This collection brings together scholarship and pedagogy from multiple perspectives and disciplines, offering nuanced and complex perspectives on Information Literacy in the second decade of the 21st century. Taking as a starting point the concerns that prompted the Association of Research Libraries (ACRL) to review the Information Literacy Standards for Higher Education and develop the Framework for Information Literacy for Higher Education (2015), the chapters in this collection consider six frameworks that place students in the role of both consumer and producer of information within today’s collaborative information environments. Contributors respond directly or indirectly to the work of the ACRL, providing a bridge between past/current knowledge and the future and advancing the notion that faculty, librarians, administrators, and external stakeholders share responsibility and accountability for the teaching, learning, and research of Information Literacy.
Roughly a decade ago, two paired articles published in Reference and User Services Quarterly under the title “Writing Information Literacy” voiced what became a rather widespread call for more broadly shared ownership of and responsibility for information literacy (IL) on our college campuses (Norgaard, 2003; Norgaard, 2004). In these articles, Rolf Norgaard claimed that enhanced collaboration between librarians and writing faculty would yield improved educational opportunities for students. By pairing Rhetoric and Writing Studies with IL, Norgaard argued that a more robust understanding of IL as a situated, process-oriented, and relevant literacy would ensue. More specifically, he encouraged a collaboration that extended beyond librarian service to the discipline and course structures. He envisioned a collaboration that was steeped in dialogue on both theory and practice, going far beyond our more traditional roles as “classroom colleagues” or “curricular compatriots” (Norgaard, 2003, p. 124). The call voiced in those paired articles, although appreciatively recognized, has not been fully realized. Therefore, in the spirit of collaboration, this chapter engages Rhetoric and Writing Studies scholar Norgaard (RN) and librarian Caroline Sinkinson (CS) in a dialogue that explores reactions and outcomes in the intervening decade. In doing so, the authors hope to identify barriers which hindered progress and to identify suggestions for the decade which lies ahead.
Origins
CS: Your articles resonate with many librarians who are eager to break down the perception of IL as a generic, skills-based, and normative behavior. Instead, many view IL as a critical habit of mind, which functions within situated and contextual information landscapes (Lloyd, 2006, p. 572). I return often to your articles, and each time I reread your words, I am curious about what factors invited you, a Rhetoric and Writing Studies scholar, to so deeply engage with IL.

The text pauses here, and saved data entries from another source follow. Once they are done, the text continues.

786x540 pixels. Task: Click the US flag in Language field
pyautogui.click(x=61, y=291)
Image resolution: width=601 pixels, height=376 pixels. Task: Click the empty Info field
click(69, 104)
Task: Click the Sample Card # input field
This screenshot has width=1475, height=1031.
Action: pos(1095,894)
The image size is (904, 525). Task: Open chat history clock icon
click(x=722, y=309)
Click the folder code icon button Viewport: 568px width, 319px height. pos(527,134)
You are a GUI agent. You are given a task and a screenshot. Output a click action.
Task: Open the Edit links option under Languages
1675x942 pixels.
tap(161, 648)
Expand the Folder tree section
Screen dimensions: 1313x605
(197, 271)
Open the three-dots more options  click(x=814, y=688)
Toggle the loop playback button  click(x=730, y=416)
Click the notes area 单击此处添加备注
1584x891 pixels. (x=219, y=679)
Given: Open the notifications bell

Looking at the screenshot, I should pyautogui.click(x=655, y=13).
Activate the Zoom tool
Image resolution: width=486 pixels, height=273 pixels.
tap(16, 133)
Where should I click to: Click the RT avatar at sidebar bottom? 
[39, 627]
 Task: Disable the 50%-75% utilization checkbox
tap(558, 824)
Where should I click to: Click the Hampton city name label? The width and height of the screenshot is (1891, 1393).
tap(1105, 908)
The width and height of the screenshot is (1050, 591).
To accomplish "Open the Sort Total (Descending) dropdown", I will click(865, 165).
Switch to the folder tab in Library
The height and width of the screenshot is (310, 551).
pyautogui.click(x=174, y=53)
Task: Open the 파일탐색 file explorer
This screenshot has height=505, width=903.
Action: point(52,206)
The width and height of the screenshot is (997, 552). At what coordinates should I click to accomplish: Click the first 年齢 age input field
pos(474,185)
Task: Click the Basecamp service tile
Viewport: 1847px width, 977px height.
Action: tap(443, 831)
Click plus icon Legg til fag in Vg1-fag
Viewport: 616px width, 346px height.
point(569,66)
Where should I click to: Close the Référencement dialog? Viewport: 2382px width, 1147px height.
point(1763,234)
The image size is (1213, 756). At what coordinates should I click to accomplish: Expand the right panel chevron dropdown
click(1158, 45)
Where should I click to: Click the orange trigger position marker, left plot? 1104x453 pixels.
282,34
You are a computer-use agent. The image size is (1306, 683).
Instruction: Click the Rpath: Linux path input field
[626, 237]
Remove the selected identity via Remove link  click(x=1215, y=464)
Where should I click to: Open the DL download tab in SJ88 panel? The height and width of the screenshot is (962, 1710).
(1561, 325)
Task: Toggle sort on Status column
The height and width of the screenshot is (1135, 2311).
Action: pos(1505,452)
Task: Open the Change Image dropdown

RN: The paired articles were the direct result of a very powerful moment of radical institutional change. Rather high-level, campus wide discussions led to the formation of a new Program for Writing and Rhetoric. With the new program we engaged in a fundamental reconceptualization of our suite of first-year writing courses, which provided the initial platform for working with IL. These efforts have since expanded to our upper-division curriculum. The prior writing program had no investment in IL. Indeed, I doubt if its leaders and much of its faculty would even have recognized the term.